### WHAT THE EXERCISE ASKS:
Exactly transcribe the span of lines from the one containing "How do I perform: Open" through the final line of the entries, inclusive, and nothing outside it. Exclude the pictures.

Stored data entries:
----------------------------------------
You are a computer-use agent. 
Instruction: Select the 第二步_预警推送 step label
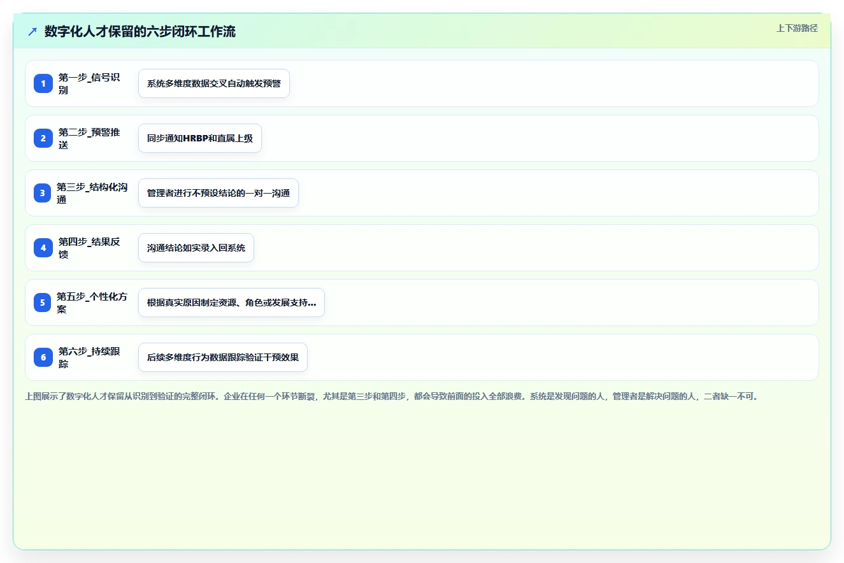click(90, 138)
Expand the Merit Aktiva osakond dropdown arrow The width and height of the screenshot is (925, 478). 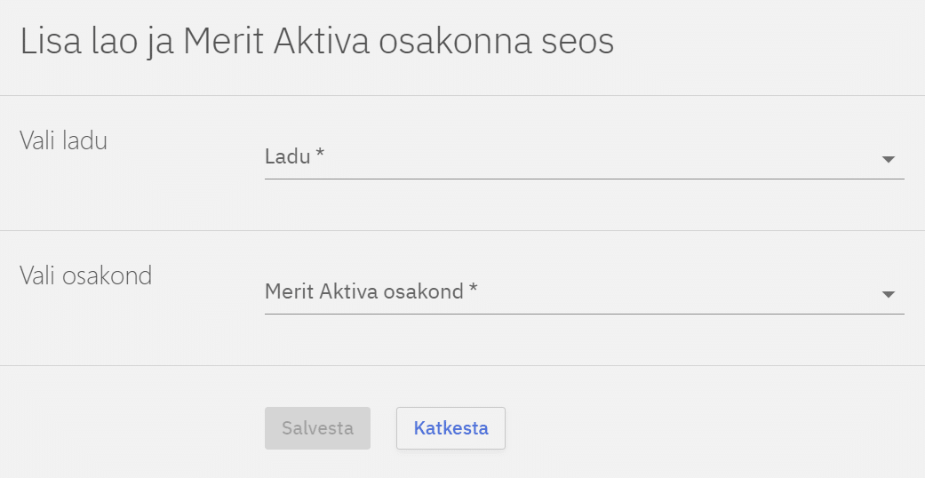[888, 295]
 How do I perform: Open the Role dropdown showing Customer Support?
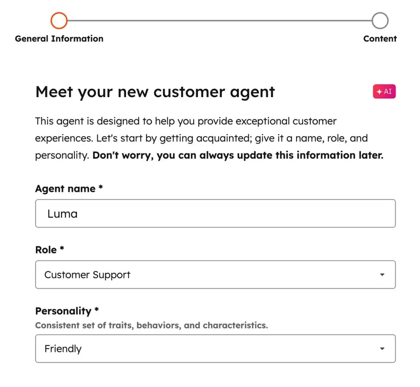(215, 275)
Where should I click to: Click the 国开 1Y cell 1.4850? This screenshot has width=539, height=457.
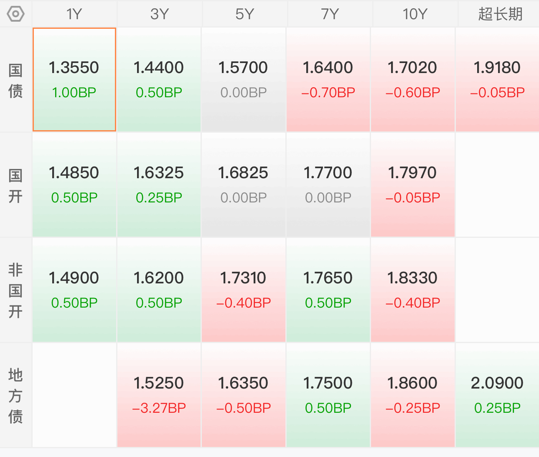click(x=74, y=185)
----------------------------------------
### EXERCISE RESPONSE:
 How do I perform: Open the Role dropdown showing Customer Support?
(215, 275)
Where should I click to: Click the 国开 1Y cell 1.4850? This screenshot has width=539, height=457.
click(x=74, y=185)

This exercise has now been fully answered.